To start things off, I recommend first reading Cassiodorus's piece The case against the case for Obama even though I started mine about the same time he did. It's definitely quite worthy of checking out before mine because it has many apt points to it. My views are slightly in a different vein as I’m more of a mix of Jim Hightower and L. Randall Wray as one of my friends used to say so read his piece before reading my take.

Well I guess we knew it was coming. Matt Stoller's superb piece The progressive case against Obama was bound to exercise a reaction from the veal pen or hacktivist pen appealing to their own authority first hand to make sure you all know how serious their decisions to sell out are. The end justifies the means and in Peter Coyote’s case it is a failed exercise in condescension right off the bat. He claims he is making…

"The Progressive case for Obama"

So right off the bat we get an exercise in condescension—Peter Coyote is older than Matt Stoller so therefore his time working for CA Governor Jerry Brown must be more relevant than Matt Stoller’s past work including his tenure working for Congressman Alan Grayson. Psychologically one might think, as I do reading this piece, that Peter Coyote's arguments do not come from a position of strength behind them. Whether he realizes it or not, it lets you know how unserious Peter Coyote perhaps thinks of his own arguments right off the bat. After all, he must provide authority for them but not from historical facts of course, from his own resume.

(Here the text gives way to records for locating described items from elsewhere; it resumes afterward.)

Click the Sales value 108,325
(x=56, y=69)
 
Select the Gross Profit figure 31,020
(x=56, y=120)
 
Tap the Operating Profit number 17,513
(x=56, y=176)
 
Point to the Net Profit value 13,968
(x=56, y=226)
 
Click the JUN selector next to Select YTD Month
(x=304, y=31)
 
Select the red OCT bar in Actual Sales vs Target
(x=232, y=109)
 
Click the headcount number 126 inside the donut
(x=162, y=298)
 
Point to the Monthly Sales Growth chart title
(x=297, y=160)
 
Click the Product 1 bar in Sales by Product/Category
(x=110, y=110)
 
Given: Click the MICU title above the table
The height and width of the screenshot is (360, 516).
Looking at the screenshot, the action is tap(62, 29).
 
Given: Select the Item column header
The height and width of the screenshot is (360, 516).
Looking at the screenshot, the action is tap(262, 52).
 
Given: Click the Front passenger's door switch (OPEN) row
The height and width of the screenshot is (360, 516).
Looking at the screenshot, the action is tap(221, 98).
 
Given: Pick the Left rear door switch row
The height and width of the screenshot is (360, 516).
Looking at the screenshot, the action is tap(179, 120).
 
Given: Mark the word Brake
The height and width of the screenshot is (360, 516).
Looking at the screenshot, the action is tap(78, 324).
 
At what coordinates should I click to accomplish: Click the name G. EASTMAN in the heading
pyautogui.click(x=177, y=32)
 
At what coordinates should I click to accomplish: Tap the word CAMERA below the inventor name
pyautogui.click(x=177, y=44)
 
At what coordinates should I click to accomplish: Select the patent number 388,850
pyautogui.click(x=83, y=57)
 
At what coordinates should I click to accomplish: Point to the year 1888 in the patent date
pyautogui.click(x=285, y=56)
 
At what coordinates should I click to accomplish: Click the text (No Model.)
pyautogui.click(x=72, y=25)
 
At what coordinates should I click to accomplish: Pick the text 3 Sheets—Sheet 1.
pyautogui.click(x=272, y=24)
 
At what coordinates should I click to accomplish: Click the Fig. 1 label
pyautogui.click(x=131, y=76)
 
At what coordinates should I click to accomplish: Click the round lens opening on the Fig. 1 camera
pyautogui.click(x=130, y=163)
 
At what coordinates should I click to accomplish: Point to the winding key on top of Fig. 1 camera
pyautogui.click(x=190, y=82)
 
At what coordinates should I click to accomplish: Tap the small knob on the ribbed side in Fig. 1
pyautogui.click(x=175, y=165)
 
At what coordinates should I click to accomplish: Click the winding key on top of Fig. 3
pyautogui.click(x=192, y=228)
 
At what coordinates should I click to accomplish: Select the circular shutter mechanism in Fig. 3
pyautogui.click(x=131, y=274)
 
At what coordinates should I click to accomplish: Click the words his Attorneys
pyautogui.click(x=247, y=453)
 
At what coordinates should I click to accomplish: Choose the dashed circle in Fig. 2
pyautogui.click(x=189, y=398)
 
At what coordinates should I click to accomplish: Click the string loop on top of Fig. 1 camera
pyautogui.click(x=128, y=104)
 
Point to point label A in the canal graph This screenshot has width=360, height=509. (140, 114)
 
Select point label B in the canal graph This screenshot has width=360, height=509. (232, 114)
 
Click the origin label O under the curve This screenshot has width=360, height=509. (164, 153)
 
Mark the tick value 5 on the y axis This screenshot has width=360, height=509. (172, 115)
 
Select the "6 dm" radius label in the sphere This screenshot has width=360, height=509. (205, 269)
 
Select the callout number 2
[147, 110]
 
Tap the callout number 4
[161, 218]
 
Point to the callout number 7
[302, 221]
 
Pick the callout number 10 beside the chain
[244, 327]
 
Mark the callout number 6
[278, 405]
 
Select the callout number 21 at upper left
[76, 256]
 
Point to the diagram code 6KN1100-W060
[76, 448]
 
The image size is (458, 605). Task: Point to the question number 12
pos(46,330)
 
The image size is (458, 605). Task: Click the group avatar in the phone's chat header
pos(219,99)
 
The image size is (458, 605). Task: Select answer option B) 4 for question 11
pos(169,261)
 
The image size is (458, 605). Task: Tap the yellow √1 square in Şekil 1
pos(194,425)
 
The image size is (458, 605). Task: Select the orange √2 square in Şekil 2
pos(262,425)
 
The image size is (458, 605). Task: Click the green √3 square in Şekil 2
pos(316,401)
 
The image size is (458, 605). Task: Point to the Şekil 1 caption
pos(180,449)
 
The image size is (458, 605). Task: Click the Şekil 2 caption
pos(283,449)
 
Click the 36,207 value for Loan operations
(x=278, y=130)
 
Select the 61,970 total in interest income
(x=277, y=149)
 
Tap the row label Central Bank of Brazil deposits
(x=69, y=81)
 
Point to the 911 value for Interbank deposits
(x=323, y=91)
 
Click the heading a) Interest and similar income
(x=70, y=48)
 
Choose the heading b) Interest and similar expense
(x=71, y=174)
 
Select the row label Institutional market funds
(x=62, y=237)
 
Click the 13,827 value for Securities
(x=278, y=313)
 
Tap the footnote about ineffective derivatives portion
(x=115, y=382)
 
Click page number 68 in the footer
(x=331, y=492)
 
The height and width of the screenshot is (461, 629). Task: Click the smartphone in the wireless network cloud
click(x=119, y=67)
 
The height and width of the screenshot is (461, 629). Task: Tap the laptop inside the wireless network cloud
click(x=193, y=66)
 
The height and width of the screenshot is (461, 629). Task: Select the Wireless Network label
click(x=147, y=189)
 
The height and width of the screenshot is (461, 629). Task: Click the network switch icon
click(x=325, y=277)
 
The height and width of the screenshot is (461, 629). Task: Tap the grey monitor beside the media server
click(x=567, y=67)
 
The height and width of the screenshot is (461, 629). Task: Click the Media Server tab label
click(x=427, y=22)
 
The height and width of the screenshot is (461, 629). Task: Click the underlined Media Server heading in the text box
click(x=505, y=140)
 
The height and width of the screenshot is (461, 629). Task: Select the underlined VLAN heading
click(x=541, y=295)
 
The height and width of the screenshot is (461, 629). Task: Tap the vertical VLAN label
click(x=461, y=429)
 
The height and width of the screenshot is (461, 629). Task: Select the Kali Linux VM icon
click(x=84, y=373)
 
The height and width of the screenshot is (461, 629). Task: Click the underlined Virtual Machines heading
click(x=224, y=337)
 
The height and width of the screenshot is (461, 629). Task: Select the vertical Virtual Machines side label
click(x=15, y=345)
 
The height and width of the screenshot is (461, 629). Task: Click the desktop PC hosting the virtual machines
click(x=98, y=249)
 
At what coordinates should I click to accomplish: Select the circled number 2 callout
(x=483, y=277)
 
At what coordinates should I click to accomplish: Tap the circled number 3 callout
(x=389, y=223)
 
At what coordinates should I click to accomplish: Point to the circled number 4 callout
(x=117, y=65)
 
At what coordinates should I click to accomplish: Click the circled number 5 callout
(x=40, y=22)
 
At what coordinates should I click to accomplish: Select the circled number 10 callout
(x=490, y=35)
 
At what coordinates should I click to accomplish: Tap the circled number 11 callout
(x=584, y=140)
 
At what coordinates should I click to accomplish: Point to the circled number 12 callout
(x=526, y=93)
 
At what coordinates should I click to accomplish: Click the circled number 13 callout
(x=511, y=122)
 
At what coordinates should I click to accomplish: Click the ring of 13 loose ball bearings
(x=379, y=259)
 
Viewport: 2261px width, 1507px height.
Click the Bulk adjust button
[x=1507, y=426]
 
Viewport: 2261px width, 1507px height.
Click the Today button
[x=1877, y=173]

The Missing Debate Within the Debate

Our fate, for one, but I know that is really depressing(why I don’t write about it as much as I should) because as a whole no party really is going to do anything about it, even the Democratic party who kept the filibuster(despite Sen Merkley and Udall’s efforts to even change it to make it less damaging) after whining about it to you asking for money you don’t have that you gave them in 2008. But they really wanted all that environmental legislation that died in the Senate to pass. At this point Daryl Hanna is putting up more of a fight in my state of TX and kudos to her for her efforts.

But the Keystone pipeline will be a reality regardless of this election like drill baby drill Obama style(we thought we were voting against that in 2008) if the entire population does not emulate her example. So like Charles Ferguson, director of Inside Job, I’m going to concentrate on other real issues no one really paid attention to in this Presidential debate or general election that could be handled more easily without Congress. That is, if those in charge of running the Department of Justice weren’t so pathetically unable to live up to their namesake in the executive branch.

Obama administration stonewalling UN questions about abuse of Occupy protesters

In December of 2011, the U.N. Special Rapporteur for the Protection of Free Expression, Frank La Rue, and the UN Special Rapporteur for Freedom of Peaceful Assembly, Maina Kiai, sent a letter to the Obama administration reminding the U.S. government of its international obligations to “take all necessary measures to guarantee that the rights and freedoms of all peaceful protesters be respected.”

This letter was prompted by the government’s response to the Occupy movement.

The Obama administration many months later has yet to respond:

Federal officials have yet to respond to two United Nations human rights envoys who formally requested that the UI.S. government protect Occupy protesters against excessive force by law enforcement officials.

In a letter to Secretary of State Hillary Clinton, the two envoys called on U.S. officials to “explain the behavior of police departments that violently disbanded some Occupy protests last fall” and expressed concern that excessive use of force “could have been related to [the protesters’] dissenting views, criticisms of economic policies, and their legitimate work in the defense of human rights and fundamental freedoms.” …

In the letter, the envoys raised a particular concern that the “crowd control techniques used to manage and disperse these assemblies might have been intended to insert fear and intimidation on protesters throughout the country.”

The letter to the Obama administration was made public at the UN Human Rights Council meeting.